> _WHAT TO DO_:
Only the lines running from the line with "Task: Click the 'Open in new tab' label text" to the end of the listing below should be copied, exactly, without pictures.

> _PROVIDED INFORMATION_:
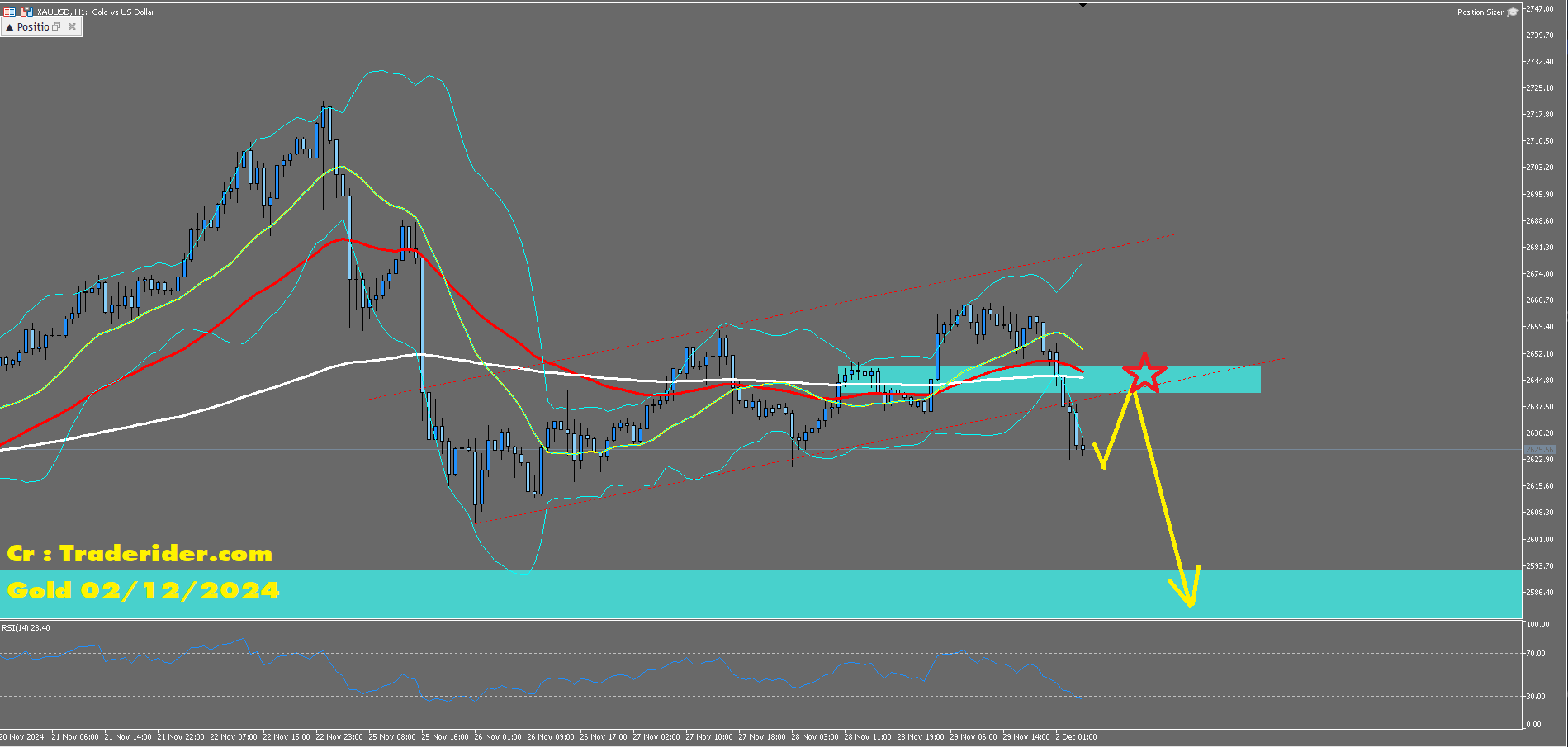Click the Market Depth icon beside XAUUSD
Viewport: 1568px width, 747px height.
[x=9, y=12]
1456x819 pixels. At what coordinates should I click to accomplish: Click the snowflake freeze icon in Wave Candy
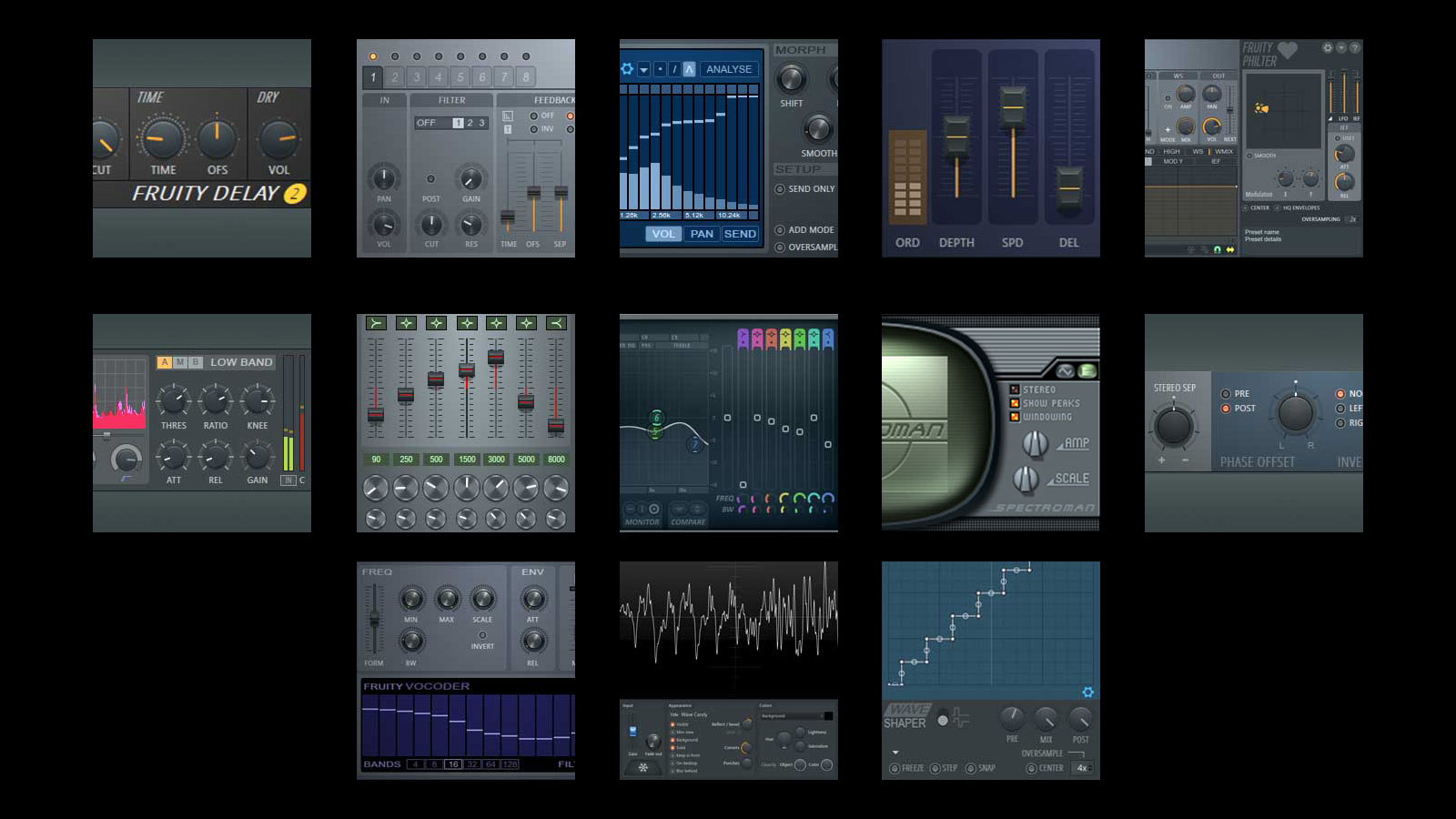642,767
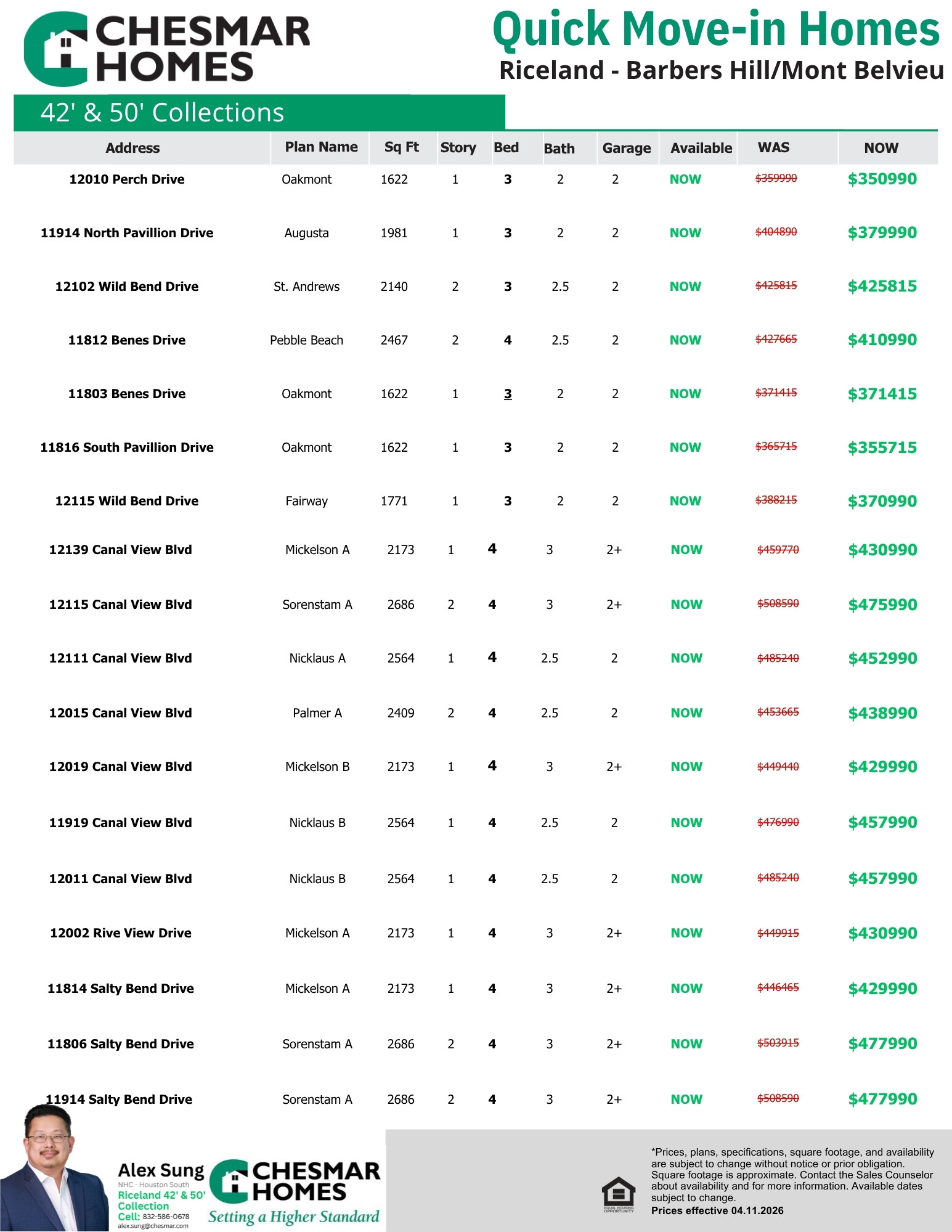
Task: Select the 42' & 50' Collections banner
Action: pos(259,113)
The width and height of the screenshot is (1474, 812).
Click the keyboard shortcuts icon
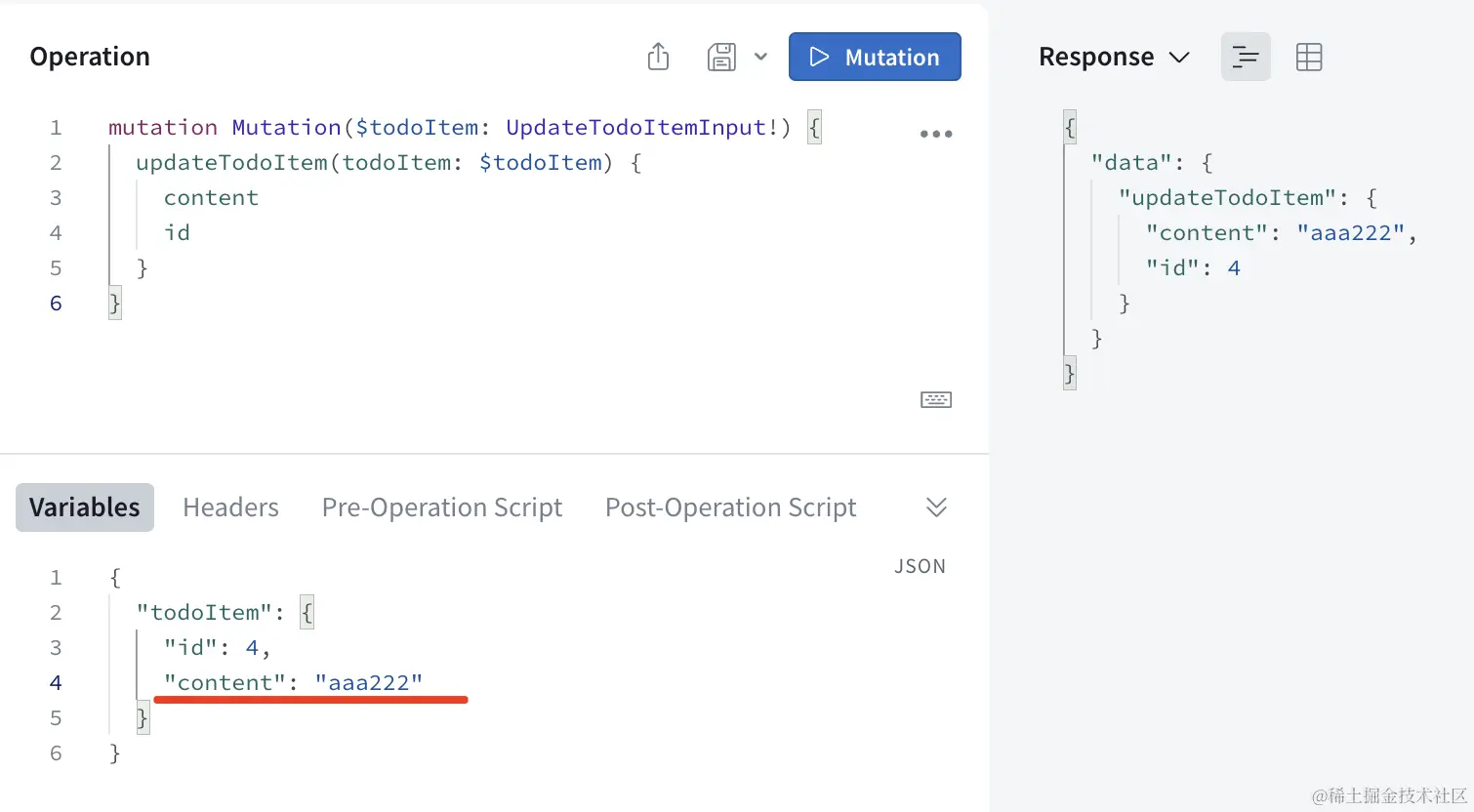(x=935, y=399)
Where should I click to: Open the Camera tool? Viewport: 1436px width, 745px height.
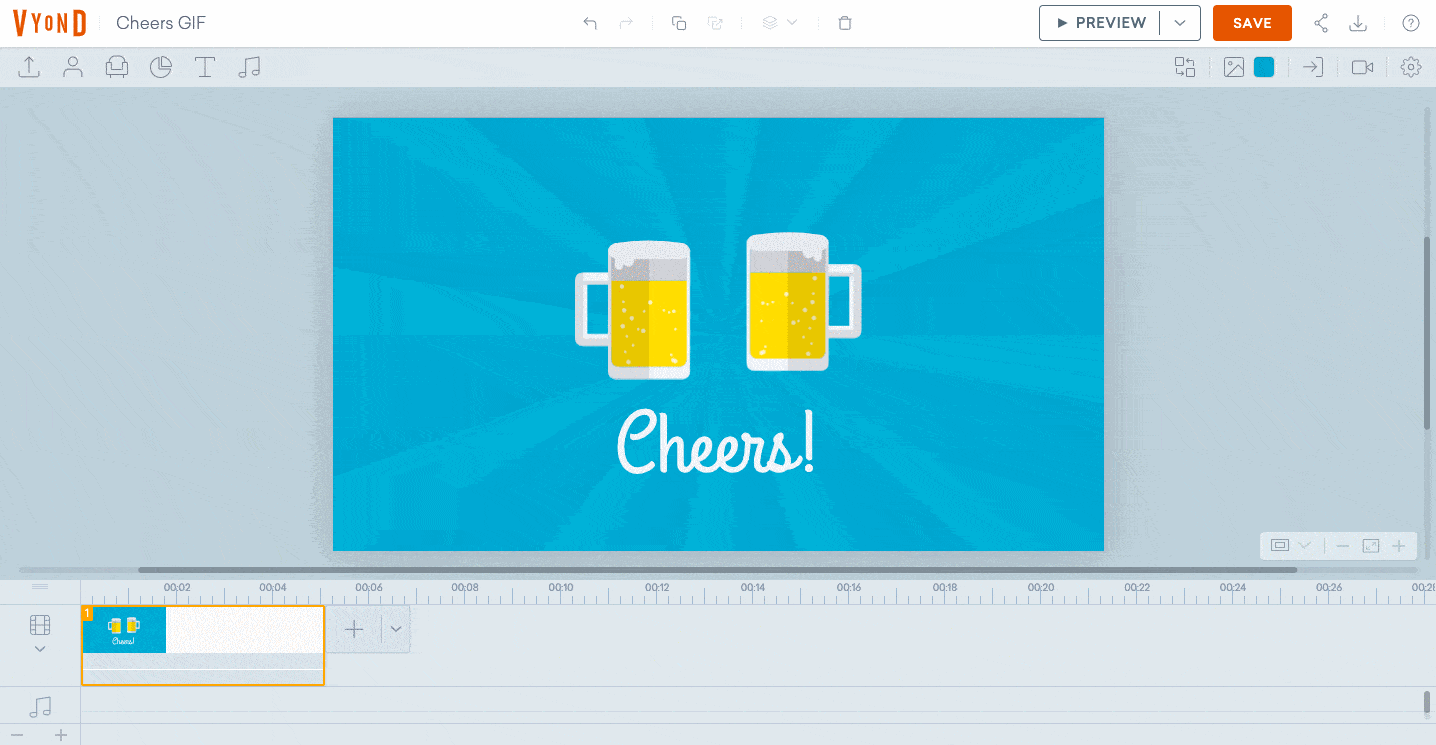[1362, 67]
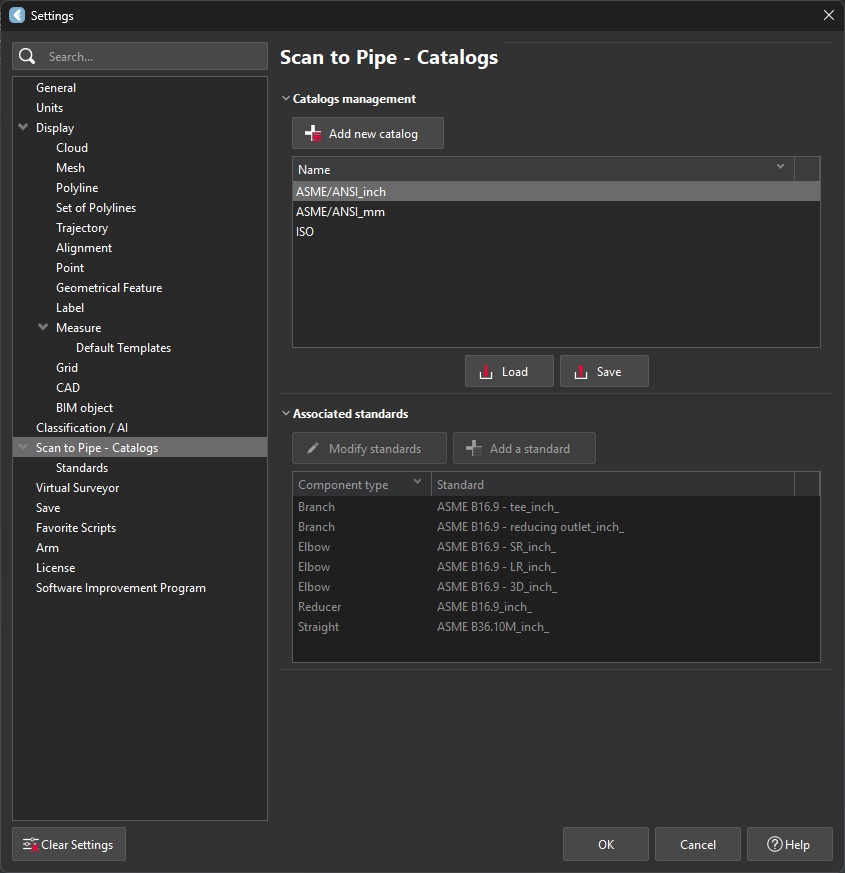This screenshot has width=845, height=873.
Task: Focus the settings Search field
Action: 150,57
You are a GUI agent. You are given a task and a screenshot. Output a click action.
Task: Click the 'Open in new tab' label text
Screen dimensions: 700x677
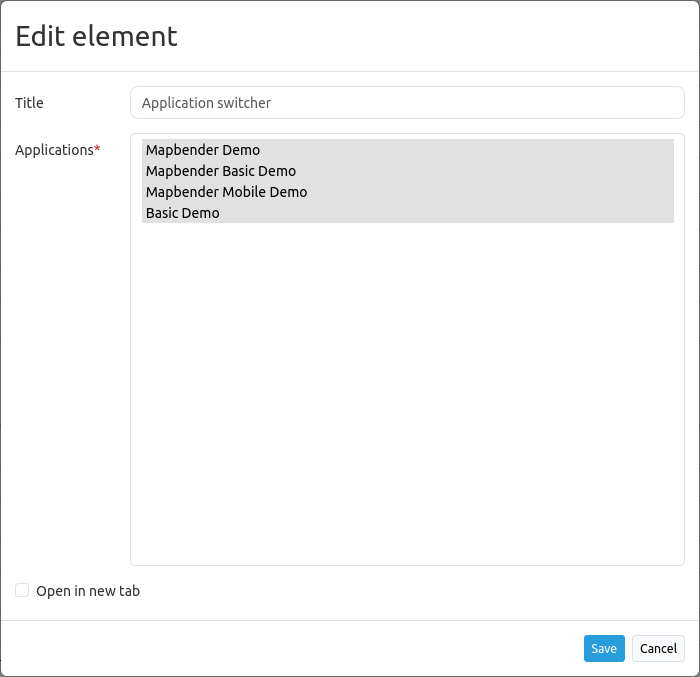coord(88,591)
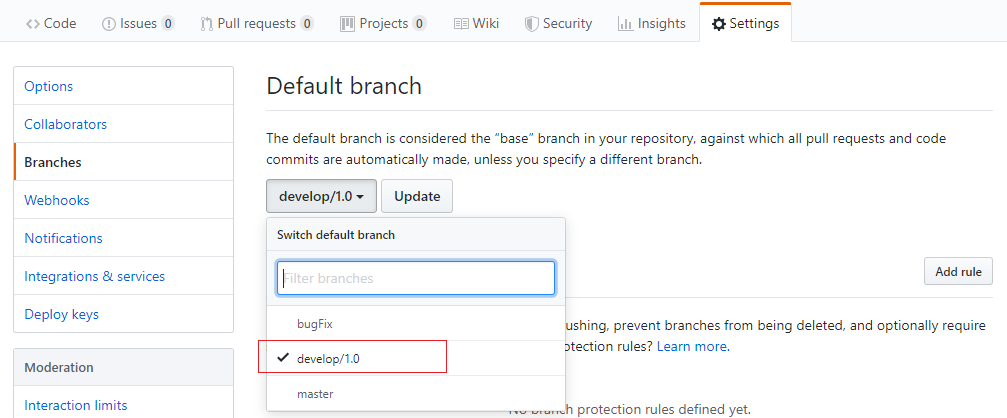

> _PROBLEM SOLUTION_:
Task: Click the 'Open in new tab' label text
Screen dimensions: 700x677
coord(88,591)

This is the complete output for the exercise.